The poet, T.S. Eliot called it a “strong brown god.” Walt Whitman called it, “by far the most important stream on the globe.” The Ojibwa just called it “Mississippi.” And for 3 months during the summer of 2002, I called it home. I was a Memphis kid, snowed-in and homesick in a small New England town when I decided to build the only thing I felt could truly carry me back home— a Mississippi River yawl boat, the kind of open wooden skiff used to row and sail these muddy waters a century ago. The intent was to take the boat 2,300 miles from the Mississippi headwaters in Northern Minnesota to its end in the bayous below New Orleans. It was supposed to take 90 days to reach the Gulf of Mexico. It took me 15 years.
Following the research and construction of an historic boat, my wife and I spent a summer and fall traveling down the river under sail and oar. We camped on sandbars and in canebrakes and came to know the Mississippi, its people and its history, in ways no other mode of travel could allow.

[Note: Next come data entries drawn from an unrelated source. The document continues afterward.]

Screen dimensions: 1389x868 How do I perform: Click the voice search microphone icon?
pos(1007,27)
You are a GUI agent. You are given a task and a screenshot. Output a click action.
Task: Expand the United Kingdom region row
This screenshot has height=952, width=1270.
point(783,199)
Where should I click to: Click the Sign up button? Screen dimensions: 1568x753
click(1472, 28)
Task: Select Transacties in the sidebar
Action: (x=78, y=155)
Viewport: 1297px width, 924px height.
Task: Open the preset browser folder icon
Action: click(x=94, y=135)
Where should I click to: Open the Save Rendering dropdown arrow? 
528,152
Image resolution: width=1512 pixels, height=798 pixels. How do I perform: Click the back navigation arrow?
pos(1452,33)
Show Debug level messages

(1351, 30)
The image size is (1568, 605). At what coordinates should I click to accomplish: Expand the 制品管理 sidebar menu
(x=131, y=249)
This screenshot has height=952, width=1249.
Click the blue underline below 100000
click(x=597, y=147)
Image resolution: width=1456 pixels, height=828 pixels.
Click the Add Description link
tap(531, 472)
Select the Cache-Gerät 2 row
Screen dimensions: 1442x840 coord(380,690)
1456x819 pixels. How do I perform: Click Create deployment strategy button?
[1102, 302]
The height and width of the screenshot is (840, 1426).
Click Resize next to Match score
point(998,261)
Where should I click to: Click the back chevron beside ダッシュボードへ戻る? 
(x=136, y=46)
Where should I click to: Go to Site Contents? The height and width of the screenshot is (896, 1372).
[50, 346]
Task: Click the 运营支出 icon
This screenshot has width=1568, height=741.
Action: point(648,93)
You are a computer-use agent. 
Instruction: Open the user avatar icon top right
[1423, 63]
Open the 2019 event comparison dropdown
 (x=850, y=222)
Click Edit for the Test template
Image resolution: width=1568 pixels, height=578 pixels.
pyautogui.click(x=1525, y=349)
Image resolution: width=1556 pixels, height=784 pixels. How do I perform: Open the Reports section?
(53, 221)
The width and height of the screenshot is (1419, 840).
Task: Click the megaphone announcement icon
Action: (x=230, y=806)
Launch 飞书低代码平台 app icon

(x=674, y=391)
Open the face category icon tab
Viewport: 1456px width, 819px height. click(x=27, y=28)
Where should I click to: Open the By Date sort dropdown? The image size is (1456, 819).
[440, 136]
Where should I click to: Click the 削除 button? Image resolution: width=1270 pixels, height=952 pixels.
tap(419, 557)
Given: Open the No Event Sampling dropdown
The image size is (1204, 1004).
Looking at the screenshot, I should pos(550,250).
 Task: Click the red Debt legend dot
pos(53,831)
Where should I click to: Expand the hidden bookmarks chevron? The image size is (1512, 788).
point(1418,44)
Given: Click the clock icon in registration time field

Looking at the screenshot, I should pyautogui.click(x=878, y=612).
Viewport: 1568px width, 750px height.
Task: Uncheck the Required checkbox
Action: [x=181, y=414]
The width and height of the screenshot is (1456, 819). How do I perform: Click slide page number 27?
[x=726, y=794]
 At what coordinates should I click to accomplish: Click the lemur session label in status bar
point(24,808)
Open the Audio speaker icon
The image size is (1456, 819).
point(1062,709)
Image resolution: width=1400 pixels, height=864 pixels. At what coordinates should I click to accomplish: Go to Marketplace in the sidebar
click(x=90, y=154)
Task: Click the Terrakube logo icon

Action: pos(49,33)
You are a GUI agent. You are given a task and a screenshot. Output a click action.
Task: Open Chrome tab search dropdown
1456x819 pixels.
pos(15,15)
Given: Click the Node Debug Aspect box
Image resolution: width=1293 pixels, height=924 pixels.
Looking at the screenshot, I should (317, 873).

When the voyage ended abruptly at Algiers Bend in New Orleans, 93 miles short of the Gulf, I walked away satisfied that I had nothing more to prove. But the further I got from the river, and the closer I got to middle age, the more it troubled me to know I had left the thing undone. Confronting the anxieties of crossing into mid-life, my mind returned to the river and my hands to labor as I rebuilt a neglected and rotting boat to relaunch her in the river and finish what I started as a younger man.
Part travelogue, part narrative history of the Mississippi, and part memoir, Chasing Twain is a story about reconciling the past, rekindling a spirit of adventure, and rowing down the most important stream on the globe.
The above is an overview of Chasing Twain, a book currently in progress.